On top of all of this, the Bill seeks to establish a statutory tracing service and statutory contact preference register and to provide for the safeguarding of adoption and related records. Furthermore, it addresses the issues facing people who were the subject of an illegal birth registration. The Bill will provide a legal mechanism for provision of an accurate birth registration to affected individuals while remaining mindful of their current identity.

Following engagement with stakeholders, the Bill has been significantly enhanced in a number of areas. When a parent has indicated a no-contact preference, this will be conveyed to the person applying for the birth information. This will now be done by means of a short, sensitive and user-friendly telephone call to the applicant seeking information and will no longer require a face-to-face meeting with a social worker. Information will then be released to the applicant in all cases.

The Bill also includes some major new provisions that allow access to records by next of kin. These were not included in the original heads of Bill so that is an important matter taken on vis-à-visthe consultation with stakeholders.

The Birth Information and Tracing Bill is fully congruent with the Constitution and GDPR obligations of our State and strengthens existing rights to information. The Bill does not prevent a person from making a subject access request under GDPR or from receiving information beyond the categories in the legislation.

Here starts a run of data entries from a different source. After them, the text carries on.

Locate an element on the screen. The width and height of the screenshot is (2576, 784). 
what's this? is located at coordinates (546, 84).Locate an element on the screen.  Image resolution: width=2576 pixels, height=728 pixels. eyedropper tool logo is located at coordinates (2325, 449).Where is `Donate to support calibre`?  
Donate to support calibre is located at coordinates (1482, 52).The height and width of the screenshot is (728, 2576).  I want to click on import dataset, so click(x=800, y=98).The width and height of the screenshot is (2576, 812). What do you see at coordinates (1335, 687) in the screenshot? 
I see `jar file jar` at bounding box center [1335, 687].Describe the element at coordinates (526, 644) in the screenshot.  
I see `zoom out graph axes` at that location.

Leaving legislation aside for a moment, I will speak on the substantive matter of mother and baby homes. Every child in the world is perfect at the time of birth and perfectly deserving of the love and affection of parents, extended family and the State. For too many decades, the State, choked by a holier-than-thou and "What will the neighbours and clergy think?" attitude, did not live by the cherish all the children of the nation equally slogan of the 1916 Proclamation. Instead, society, church and State were complicit ideologues for the "born out of wedlock" and "living in sin" outlook and, perhaps most disgusting of all, the term "bastard", which has thankfully left public discourse. These outlooks have caused immeasurable pain and torn families apart for far too long. I hope the legislation before us can heal some wounds and help people find out who mum and dad truly were.

I had a conversation with a woman in my constituency some months ago. It came up casually in our conversation that I was heading home that evening for some cake and a small party for my daughter's birthday. With deeply sad eyes, the woman told me that, while most people look forward to their birthday, she finds hers the most painful day of each year because it reminds her that part of her identity and sense of self is not there. I believe heart and soul that this legislation will to a large extent heal her pain and that of many others.